## Problem description
In the material below, the required lines run from the one containing "Open the Strefa" through the one containing "596x1290 pixels.". Copy those lines exactly, ends included, and nothing else.

>>

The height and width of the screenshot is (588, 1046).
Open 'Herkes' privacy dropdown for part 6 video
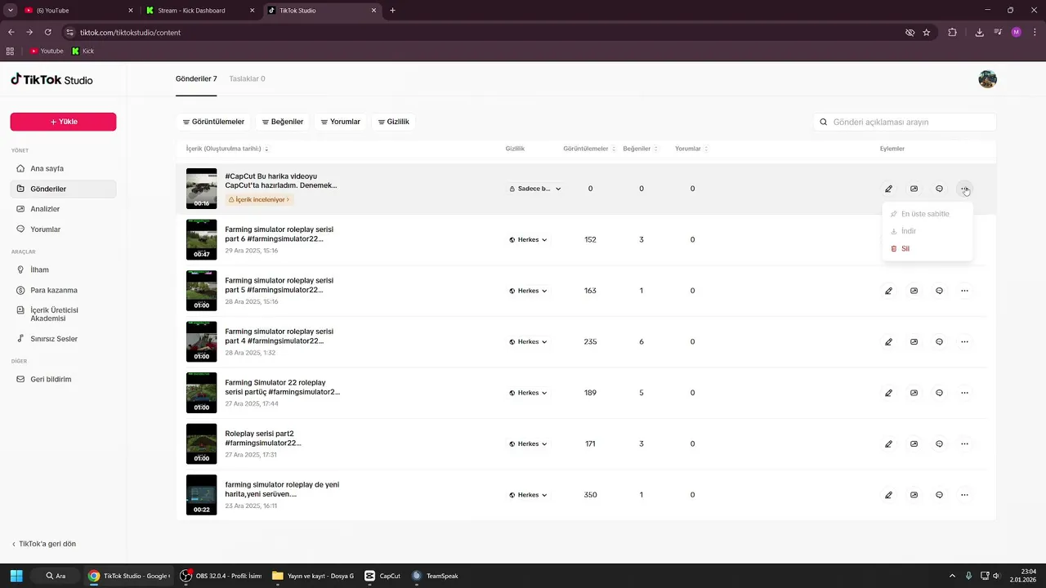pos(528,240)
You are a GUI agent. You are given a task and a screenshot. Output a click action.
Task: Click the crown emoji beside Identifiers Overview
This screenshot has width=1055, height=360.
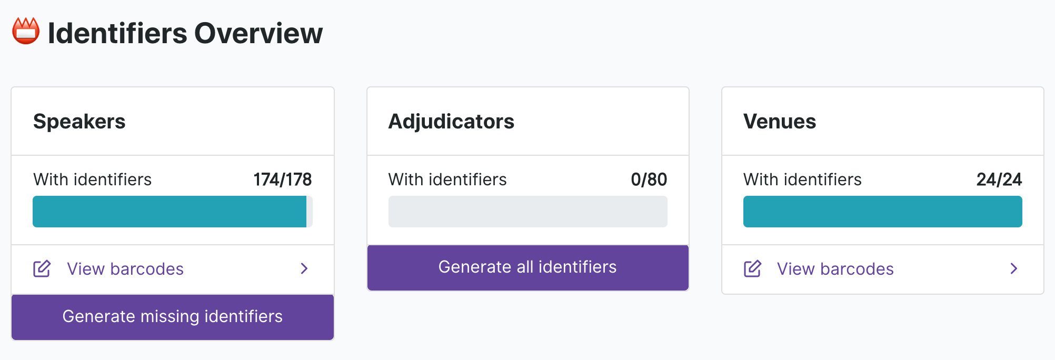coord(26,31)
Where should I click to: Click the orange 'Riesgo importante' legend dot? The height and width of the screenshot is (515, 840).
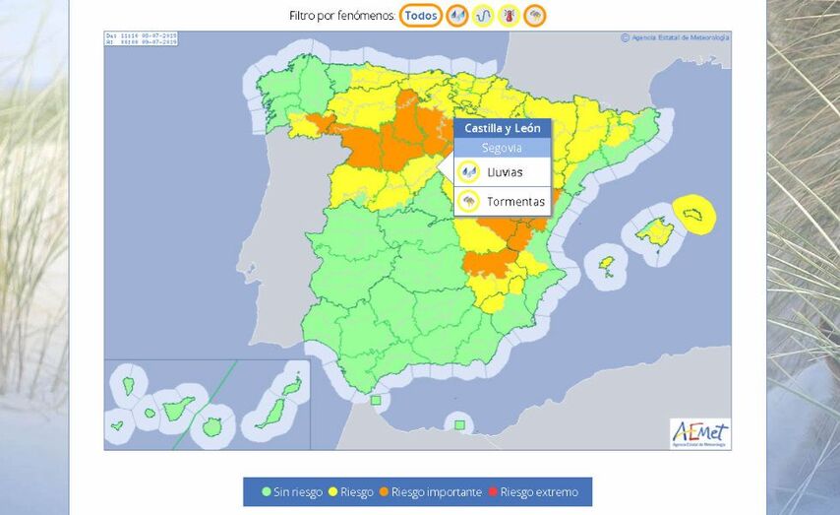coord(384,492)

<<
>>

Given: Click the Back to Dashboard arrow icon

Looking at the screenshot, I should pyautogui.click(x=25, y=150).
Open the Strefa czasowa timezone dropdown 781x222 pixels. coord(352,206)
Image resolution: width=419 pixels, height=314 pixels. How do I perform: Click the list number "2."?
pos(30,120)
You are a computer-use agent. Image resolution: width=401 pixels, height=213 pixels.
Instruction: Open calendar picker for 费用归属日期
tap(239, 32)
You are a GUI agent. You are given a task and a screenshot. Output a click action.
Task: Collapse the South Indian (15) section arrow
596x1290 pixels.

<<
>>

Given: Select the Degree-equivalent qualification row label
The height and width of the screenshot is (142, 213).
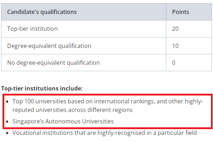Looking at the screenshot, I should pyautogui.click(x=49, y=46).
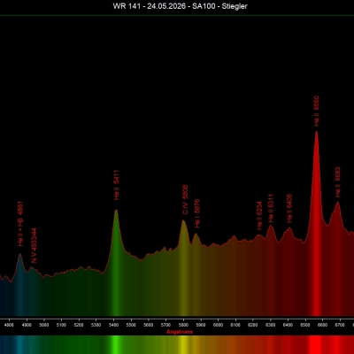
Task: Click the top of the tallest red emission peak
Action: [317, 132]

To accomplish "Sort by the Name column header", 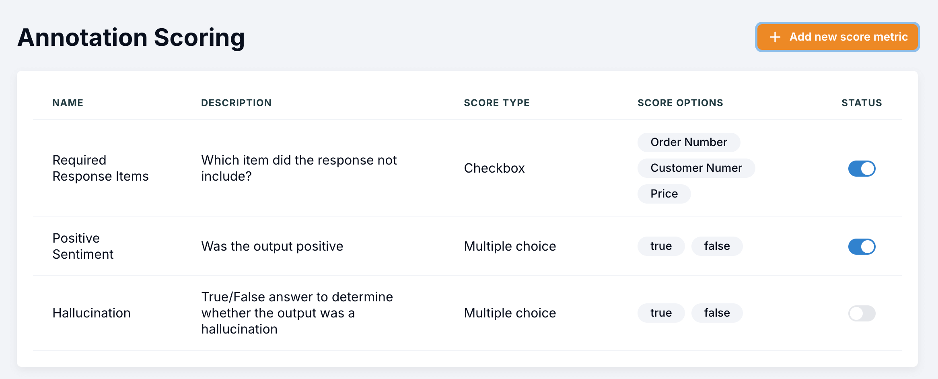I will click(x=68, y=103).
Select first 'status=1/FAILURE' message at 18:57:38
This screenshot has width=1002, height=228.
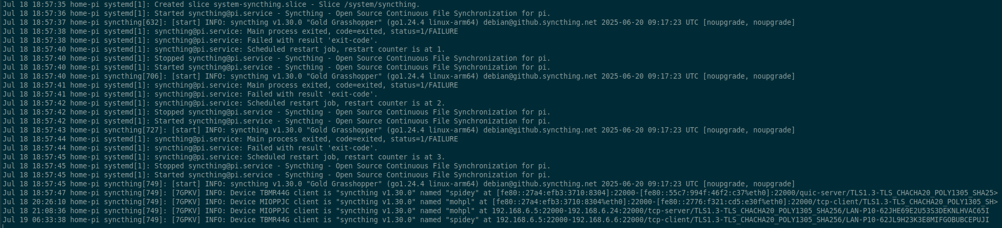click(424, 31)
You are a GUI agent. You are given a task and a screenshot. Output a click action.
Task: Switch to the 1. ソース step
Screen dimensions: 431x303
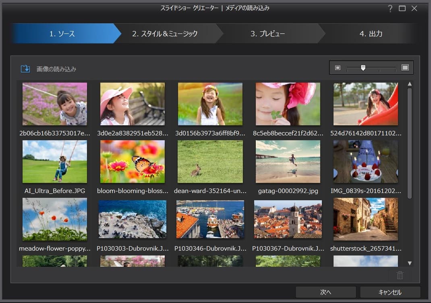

<<

## Solved exercise
Open the Strefa czasowa timezone dropdown 781x222 pixels. coord(352,206)
Image resolution: width=419 pixels, height=314 pixels. How do I perform: Click the list number "2."?
pos(30,120)
You are a computer-use agent. Image resolution: width=401 pixels, height=213 pixels.
Instruction: Open calendar picker for 费用归属日期
tap(239, 32)
You are a GUI agent. You are given a task and a screenshot. Output a click action.
Task: Collapse the South Indian (15) section arrow
596x1290 pixels.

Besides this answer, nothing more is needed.